**Provided passage**

Hi community
Im want to extract the specific string of this data from web scraping.
Im need only the string that start with G and next are numbers, some one could finish with letter.
library(tidyverse)
datos_pi <- structure(list(num_pi = c("PI 093817", "PI 113367", "PI 131426",
"PI 151393", "PI 299387", "PI 416424"),
accession_name1 = c("G3 | Type: CGIAR International Center Identifier | Group: CIAT | Centro Internacional de Agricultura Tropical | International Center for Tropical Agriculture | | 65-033-00223 | Type: Other or unclassified name",
"G19 | Type: CGIAR International Center Identifier | Group: CIAT | Centro Internacional de Agricultura Tropical | International Center for Tropical Agriculture | | No. 305 | Type: Donor identifier",
"GRANDA OHNE FADEN | Type: Local name | translates: \"LARGE ONE WITHOUT STRING\" | | No. 2756 | Type: Developer identifier",
"Guarzo de Arbol | Type: Local name | translates: \"BIRD OF THE TREE\" (a climbing bean) | | No. 9 | Type: Donor identifier | | G18717 | Type: CGIAR International Center Identifier | Group: CIAT | Centro Internacional de Agricultura Tropical | International Center for Tropical Agriculture",
"Preta Rajada | Type: Local name | translates: \"BLACK GUST(of wind)\"",
"G14095 | Type: CGIAR International Center Identifier | Group: CIAT | Centro Internacional de Agricultura Tropical | International Center for Tropical Agriculture | | 65-153-01735 | Type: Donor identifier | Evans, K.H. USDA Regional Pulse Improvement Project"
), accession_name2 = c("V-2223 | Type: Other or unclassified name | | G19957 | Type: CGIAR International Center Identifier | Group: CIAT | possibly a selection from PI 93817. | International Center for Tropical Agriculture",
"ASIATIC EXPEDITION NO.305 | Type: Duplicate accession name",
"G2938 | Type: CGIAR International Center Identifier | Group: CIAT | Centro Internacional de Agricultura Tropical | International Center for Tropical Agriculture",
"G18717A | Type: CGIAR International Center Identifier | Group: CIAT | a CIAT selection from PI 151393 | International Center for Tropical Agriculture | | G18717B | Type: CGIAR International Center Identifier | Group: CIAT | a CIAT selection from PI 151393 | International Center for Tropical Agriculture",
"G25187 | Type: CGIAR International Center Identifier | Group: CIAT | Centro Internacional de Agricultura Tropical | International Center for Tropical Agriculture",
"G14095A | Type: CGIAR International Center Identifier | Group: CIAT | a CIAT selection from PI 416424 | International Center for Tropical Agriculture | | Turkey Adapazari 1735 | Type: CGIAR International Center Identifier | Group: CIAT | Name came from the CIAT database"
)), row.names = c(NA, -6L), class = c("tbl_df", "tbl", "data.frame"
))
datos_pi$name1 <- str_extract(datos_pi$accession_name1, "G[:digit:]");datos_pi
datos_pi$name2 <- str_extract(datos_pi$accession_name2, "G[:digit:]");datos_pi # dont get all digits
# name1 name2
# <chr> <chr>
#1 G3 G1
#2 G1 NA
#3 NA G2
#4 G1 G1
#5 NA G2
#6 G1 G1
#Disered output
# name1 name2 name3 # put a column for each string
# G3 G19957
# G19 NA
# NA G2938
# G18717 G18717A G18717B
# NA G25187
# NA G2938
# G3 G19957
The idea is obtain any convination that start with G.
This was the options:
G1
G12
G123
G1234
G12345
G12345A # or any letter.
Tnks!

**Source data**
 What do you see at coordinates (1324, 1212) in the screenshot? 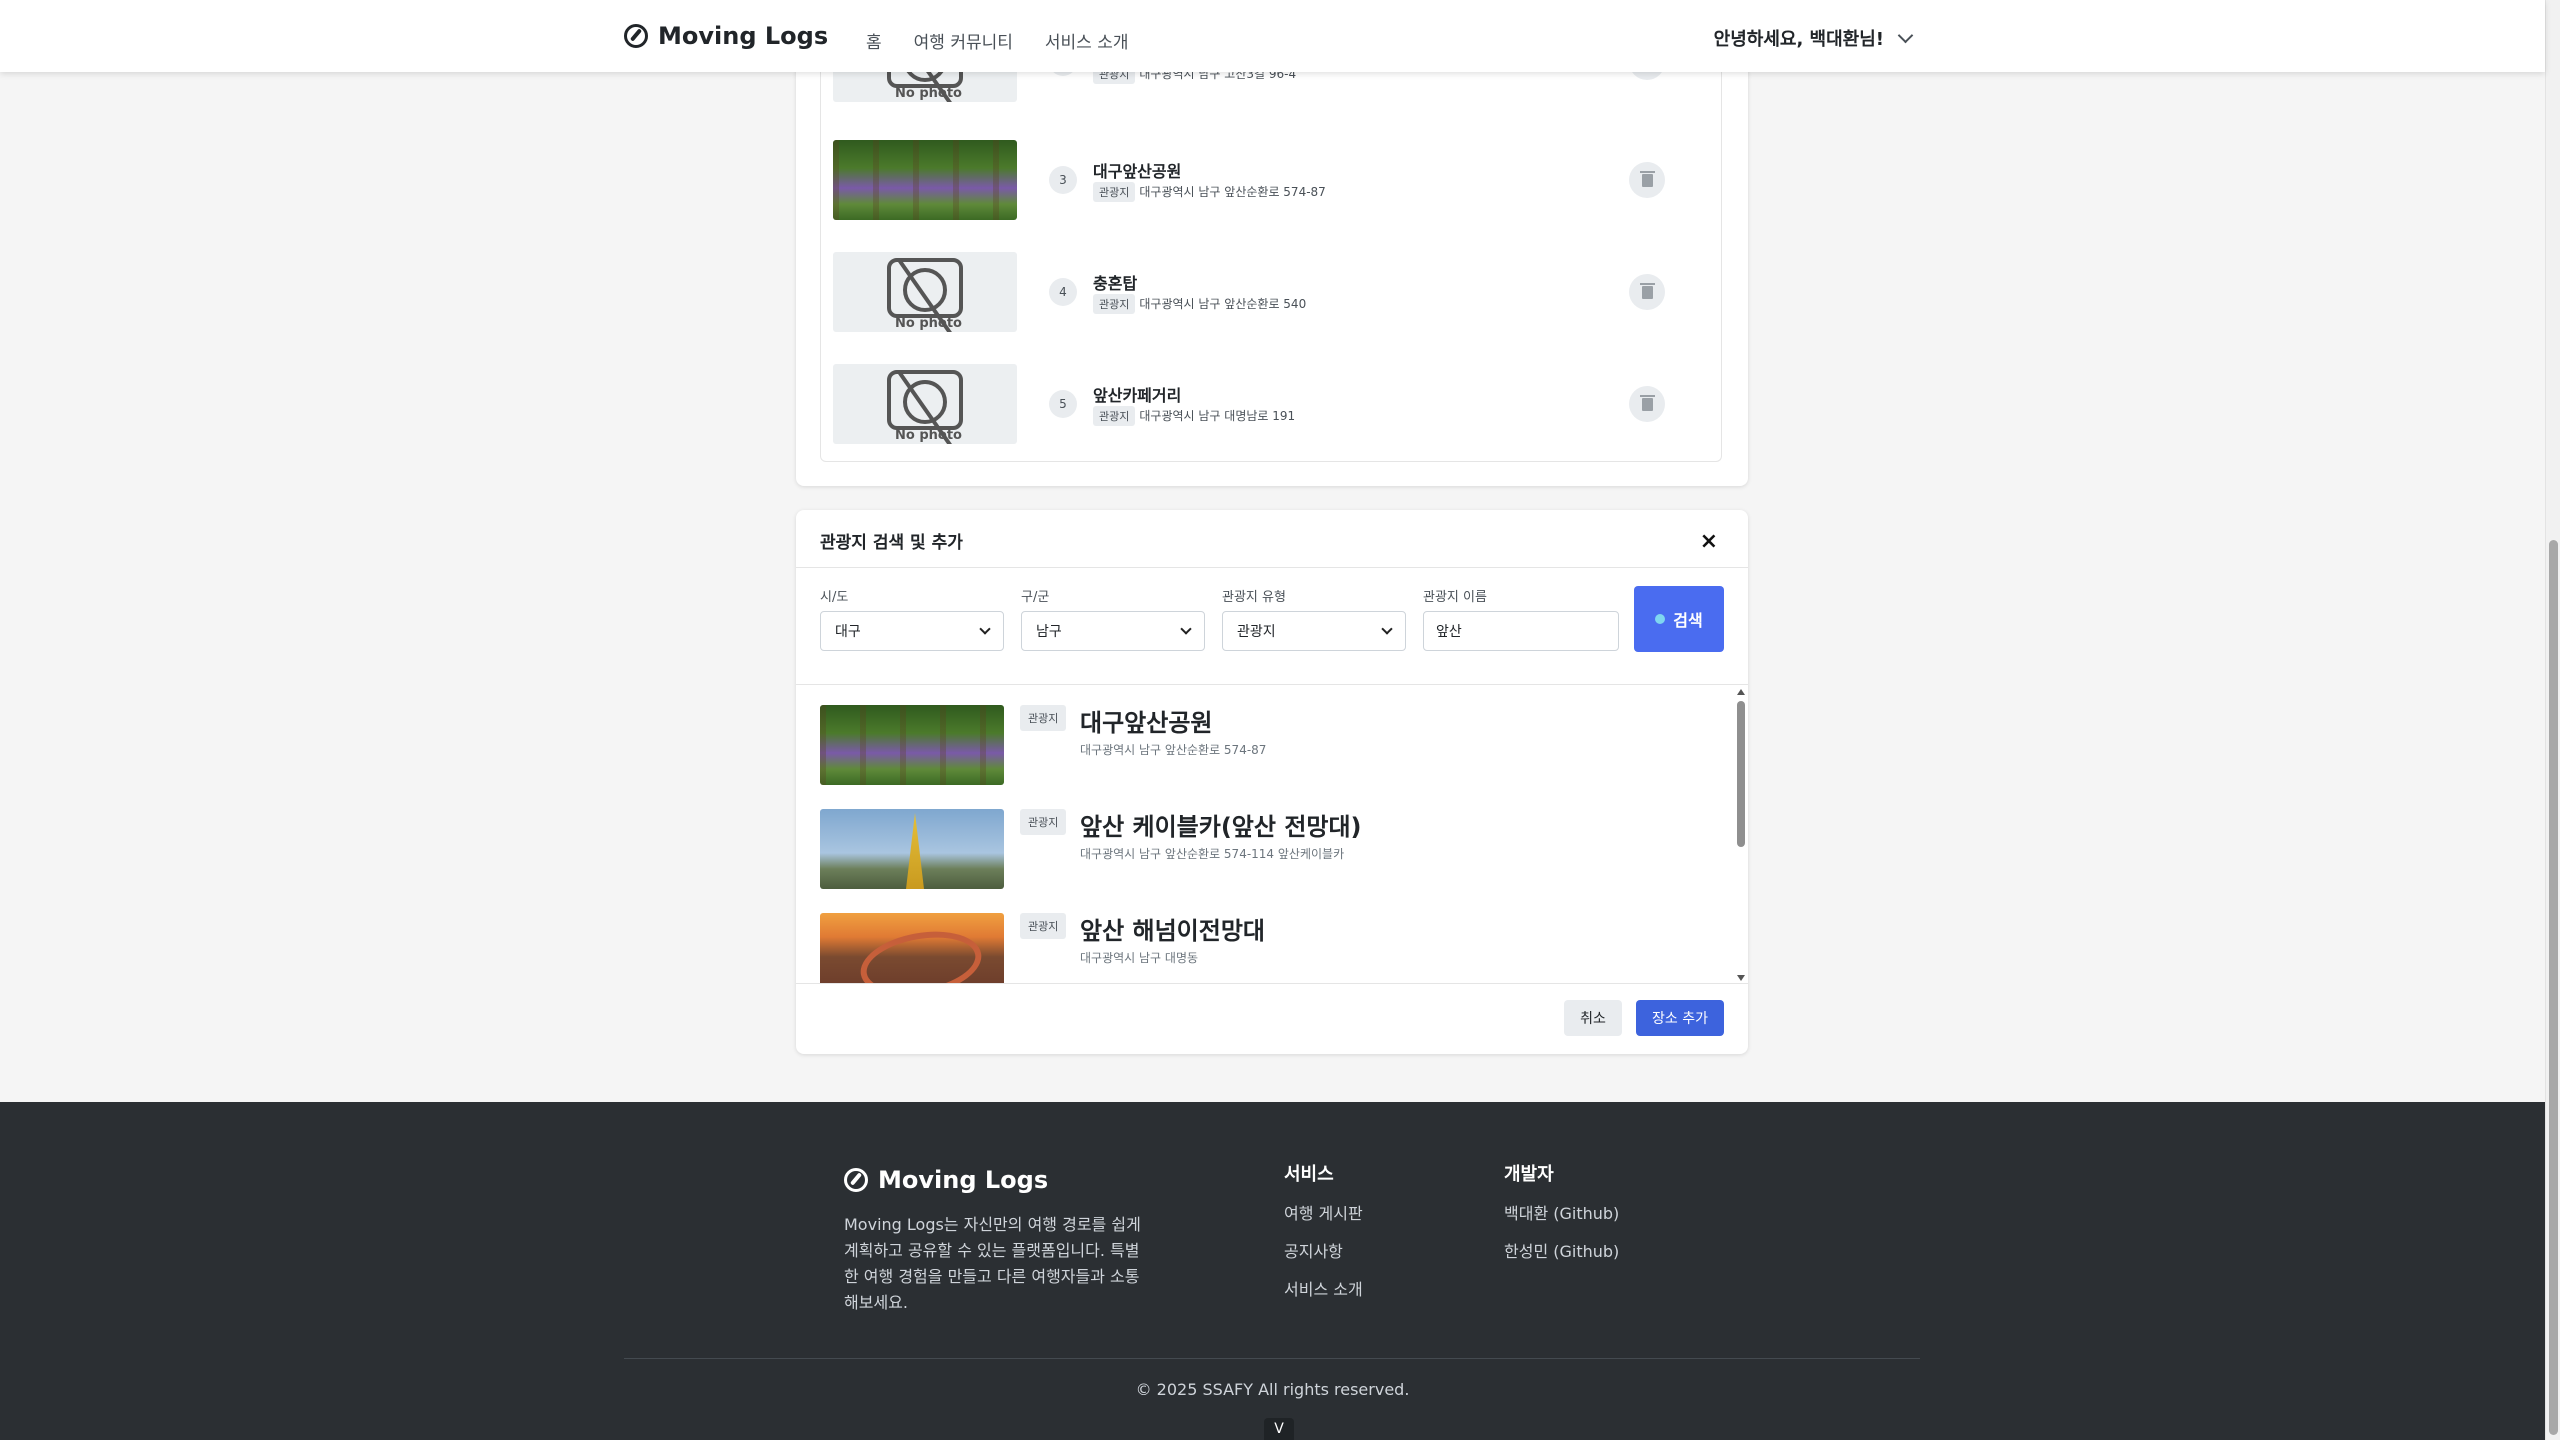
I see `footer-link-board: 여행 게시판` at bounding box center [1324, 1212].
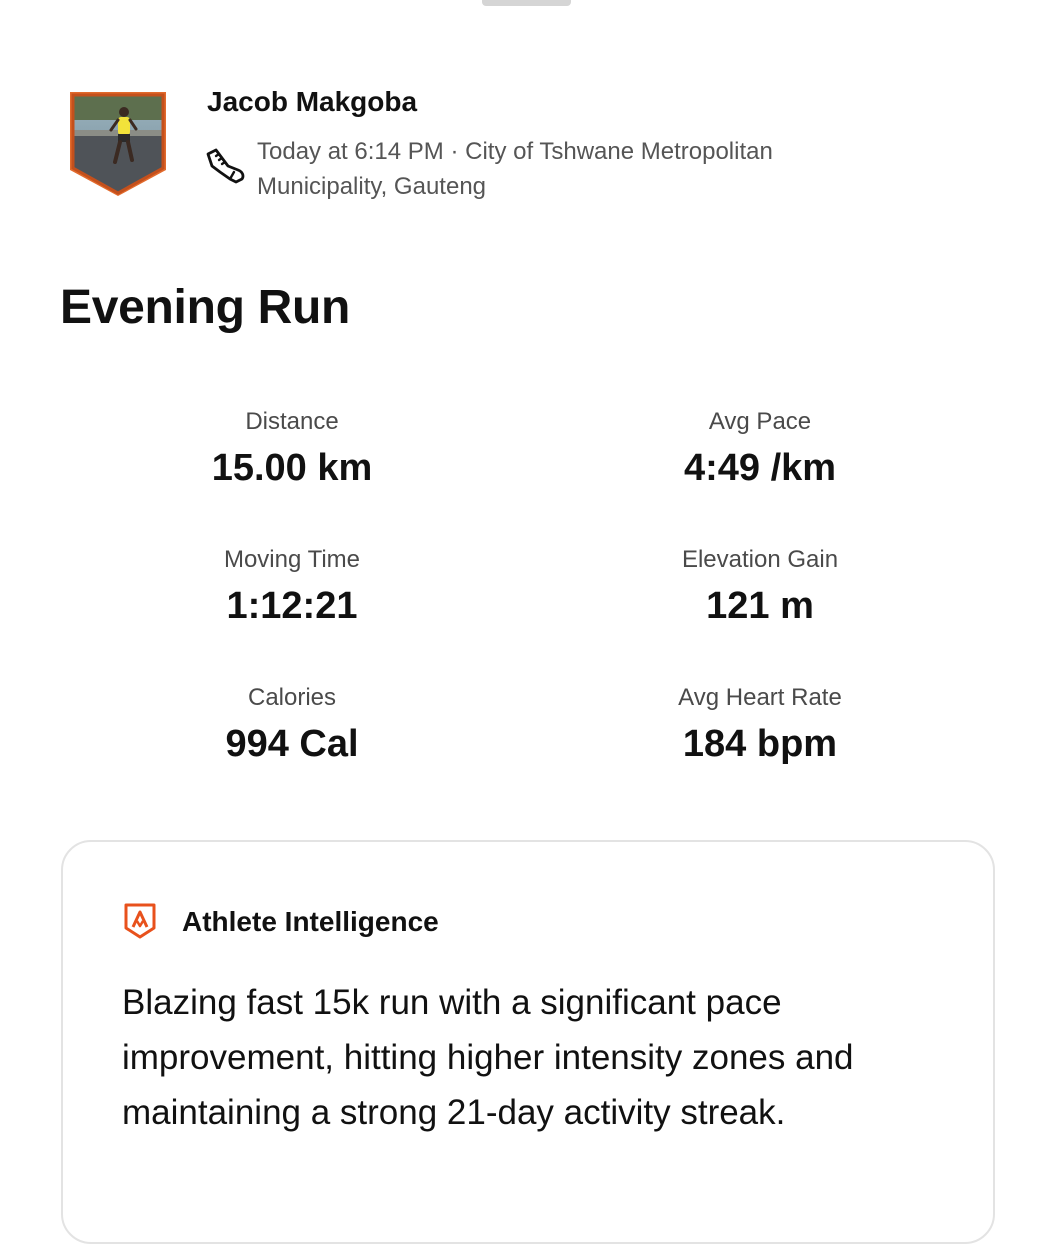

**Task A**
List every value assigned to num_pi in the R question about extracting G identifiers.
**Task B**
In the R question about extracting G identifiers, substitute "everyone" for "community" and write out everything from "Hi community" down to "library(tidyverse)".

**Exercise solution A**
PI 093817, PI 113367, PI 131426, PI 151393, PI 299387, PI 416424

**Exercise solution B**
Hi everyone
Im want to extract the specific string of this data from web scraping.
Im need only the string that start with G and next are numbers, some one could finish with letter.
library(tidyverse)